(Source data)
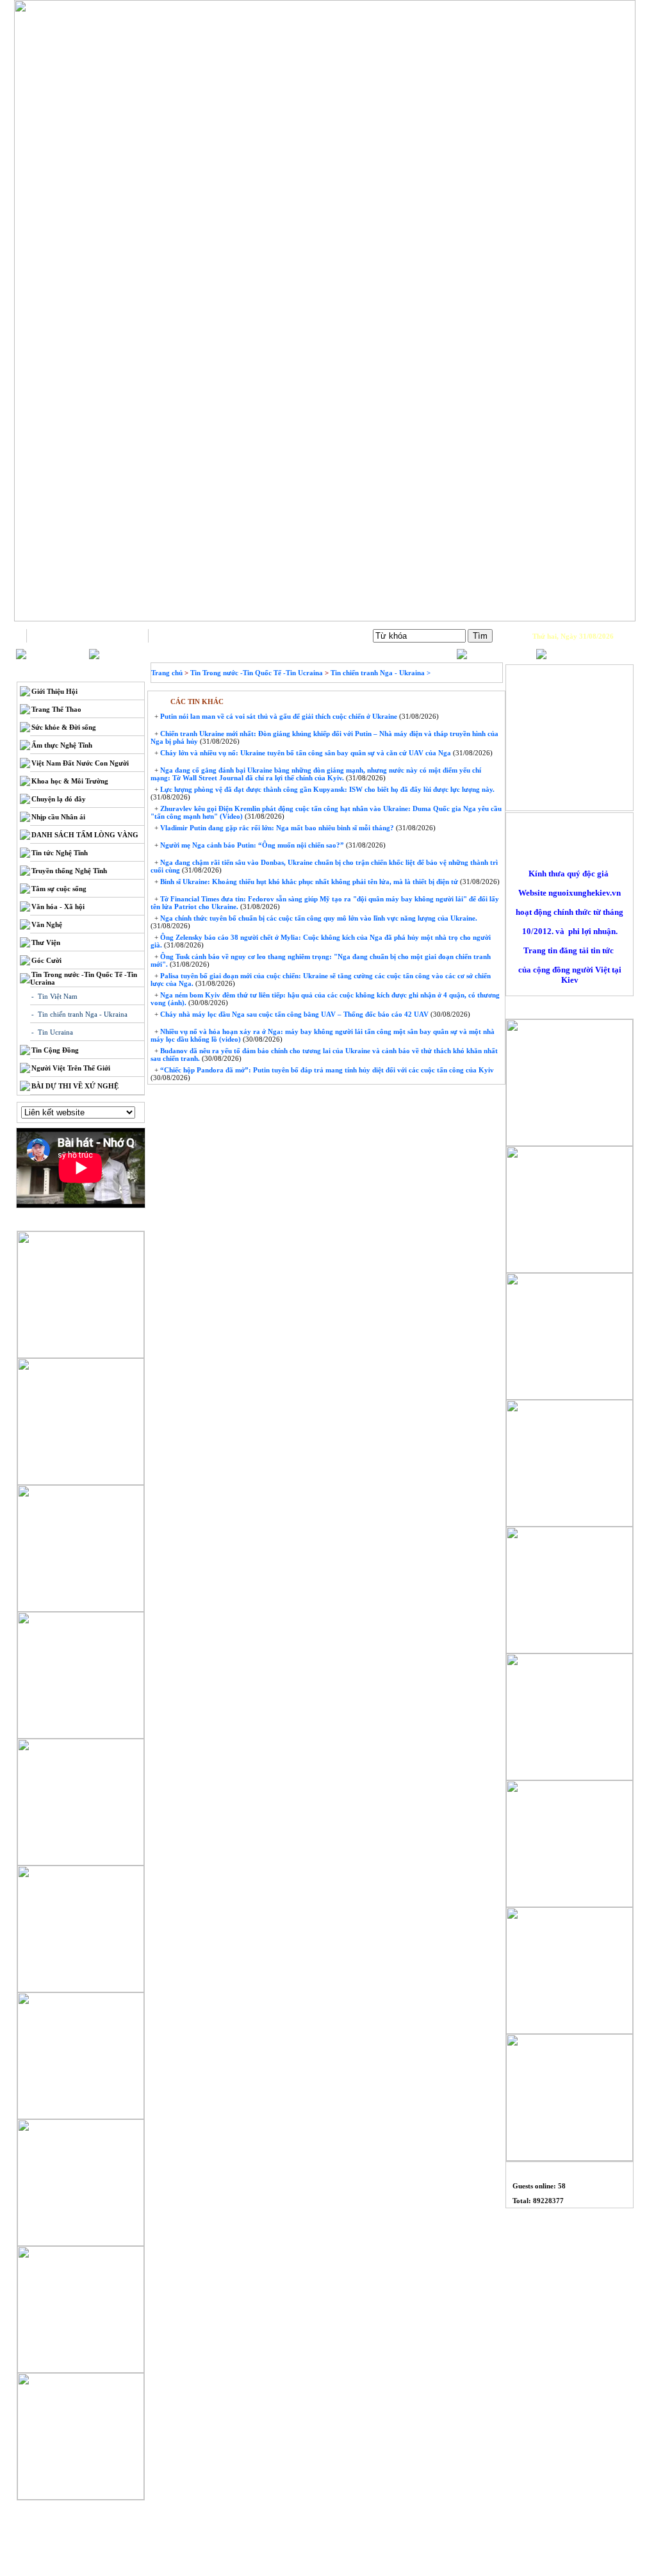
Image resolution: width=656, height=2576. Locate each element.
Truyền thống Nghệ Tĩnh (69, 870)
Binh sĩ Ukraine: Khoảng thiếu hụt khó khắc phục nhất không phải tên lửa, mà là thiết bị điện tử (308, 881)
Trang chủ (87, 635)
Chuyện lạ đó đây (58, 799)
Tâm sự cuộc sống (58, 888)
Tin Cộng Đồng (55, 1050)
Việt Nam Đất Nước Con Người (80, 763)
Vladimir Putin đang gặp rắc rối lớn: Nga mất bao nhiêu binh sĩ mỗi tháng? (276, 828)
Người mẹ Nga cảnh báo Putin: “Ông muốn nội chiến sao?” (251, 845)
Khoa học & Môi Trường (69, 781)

» **Exercise instructions**: Task for the records above: copy every line in which the word "Người" occurs.

» **Response to the task**:
Việt Nam Đất Nước Con Người (80, 763)
Người mẹ Nga cảnh báo Putin: “Ông muốn nội chiến sao?” (251, 845)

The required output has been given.